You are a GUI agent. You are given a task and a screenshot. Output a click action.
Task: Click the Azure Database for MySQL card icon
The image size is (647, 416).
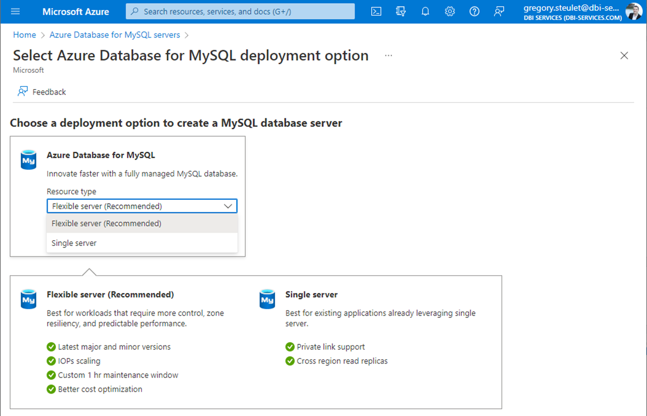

==*==

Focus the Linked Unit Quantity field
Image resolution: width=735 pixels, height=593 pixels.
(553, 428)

==*==

WHAT YOU HAVE TO DO:
Above are the lines; repeat exactly the ones from the line containing "Task: Click the" down to the line containing "The image size is (647, 416).", both inclusive.

YOUR RESPONSE:
Task: Click the Azure Database for MySQL card icon
The image size is (647, 416).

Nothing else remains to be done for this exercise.